M&A in the midst of a Black Swan Event


As the devastating financial impacts of the coronavirus pandemic are felt by businesses of all sizes around the world, M&A decision makers are reviewing transactions that are currently underway for opportunities to re-negotiate financial terms or, if necessary, terminate the deal. The impact of the coronavirus will likely also alter the M&A landscape in the coming months, which will present new challenges, risks, and opportunities for those seeking to sell or purchase a business.

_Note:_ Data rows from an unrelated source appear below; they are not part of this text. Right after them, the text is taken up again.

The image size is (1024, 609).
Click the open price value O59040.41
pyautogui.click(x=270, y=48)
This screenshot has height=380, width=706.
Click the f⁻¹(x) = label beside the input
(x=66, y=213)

In this article we have summarized various considerations for current transactions as well as our thoughts on the future of the M&A environment.

Transactions Underway

A purchaser may have the option to withdraw from a transaction without liability if it is clear that the pandemic will have a materially negative impact on the target company’s business.  Assuming a binding acquisition agreement has been signed by the parties with an interim period (the period between signing and closing), the following should be considered:

MAC Clause

Most purchase agreements contain a material adverse change clause (MAC) that allows a purchaser to withdraw from a deal if there is a material adverse change to the financial condition, business or prospects of the target during the interim period between signing and closing.  Unfortunately for purchasers, MAC clauses often exclude adverse changes in the general economy that do not impact the target’s business in a way that is disproportionate to other businesses operating in the same industry.

As the definition of “Material Adverse Change” (sometimes called “Material Adverse Effect”) varies widely in acquisition agreements, whether or not a MAC clause allows a purchaser to back out of a deal is highly dependent on how the clause is drafted.

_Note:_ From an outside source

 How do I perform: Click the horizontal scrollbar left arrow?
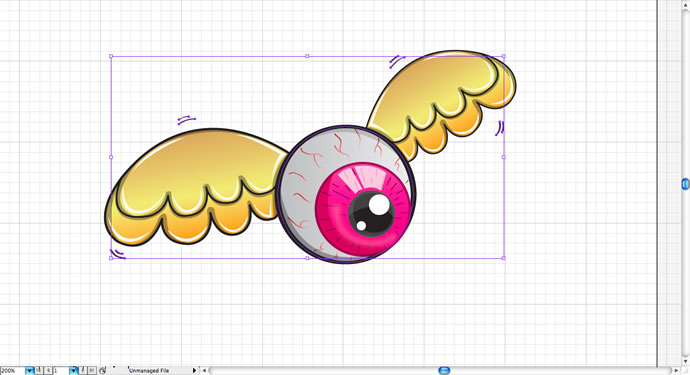click(204, 371)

Representation & Warranties

Representations and warranties, which are typically the largest part of an acquisition agreement, are inextricably linked to the agreement’s disclosure schedules, closing conditions and indemnity provisions.  Given the sudden and rapidly changing impact of the pandemic on most businesses, representations and warranties about the target and its business that were true on signing may no longer be true on closing.  Depending on the terms of the acquisition agreement, the vendor’s inability to confirm that its representations and warranties are true on closing may give the purchaser the right to terminate the agreement or close and seek damages under the indemnity provisions.

Interim Period Covenants

It is customary for acquisition agreements to include a number of interim covenants requiring the vendor to continue operating the target business in the ordinary course consistent with past practice until closing.  Given we have already seen many businesses close or severely limit operations due to pandemic related restrictions, impacted vendors will be in breach of their interim covenants to operate which may provide purchasers the right to terminate or a claim for damages.

Conditions to Closing

Acquisition agreements invariably include a long list of conditions to closing, including requirements that all pre-closing covenants have been fulfilled by the vendor and all vendor representations and warranties are true on closing.  As noted in the discussion above, these conditions may give a purchaser the means to back out of transactions that are no longer desirable.

The New M&A Environment

  • The coronavirus is a black swan event of such massive magnitude that it is going to be difficult, if not impossible, to predict the medium and long-term prospects of many businesses. That uncertainty will lead many prospective buyers, financial and strategic, to adopt a wait-and-see approach.  As a result, activity is likely to slow in the short-term.
  • With the end of the long running sellers’ market, we will see lower purchase price multiples and valuations. As the financial impact of the pandemic unfolds, we suspect many sellers who are not prepared to ride out the coming downturn will quickly lower their sale price expectations.
  • Buyers with substantial cash will be well positioned for opportunities that arise over the coming months. Cash will provide these buyers with a significant negotiating advantage.
  • Buyers with fewer financial resources may seek vendor financing, which may be the only sale option for vendors with distressed businesses.
  • Financing conditions precedent will likely become a common feature of purchase agreements.
  • We expect that post-closing earnouts will be used in many transactions to bridge the gap in purchase price expectations between the buyer and seller. Earnouts allow sellers to earn a higher purchase price if the target business performs to the agreed metrics of the earnout.  Conversely, buyers are protected from overpaying if the business fails to achieve the agreed metrics.
  • With heightened liability exposure, we are likely to see many buyers insist on buying assets rather than shares.
  • Careful and thorough due diligence will become more important than ever. Where businesses are on the verge of insolvency, a court ordered process that eliminates liens may be the safest method of proceeding with a transaction.
  • Obtaining bank financing is going to be challenging and expensive as risks rise in the coming months and quarters. Highly risk averse Canadian financial institutions will have the same concerns about the target’s businesses as the buyer.  Banks will be looking for thorough due diligence and likely additional security.  Buyers requiring financing should ensure their acquisition agreement includes a financing condition.
  • Regulatory approvals will take longer while government offices are closed and staff are working remotely.
  • Going forward, MAC clauses will be drafted to deal with the impact of the pandemic, allowing buyers to terminate if impacts are materially adverse to the target’s business prior to closing. Additionally, pandemic risk may be allocated to sellers by negotiating specific indemnity provisions.  Of course, all of this will be subject to negotiation by the parties.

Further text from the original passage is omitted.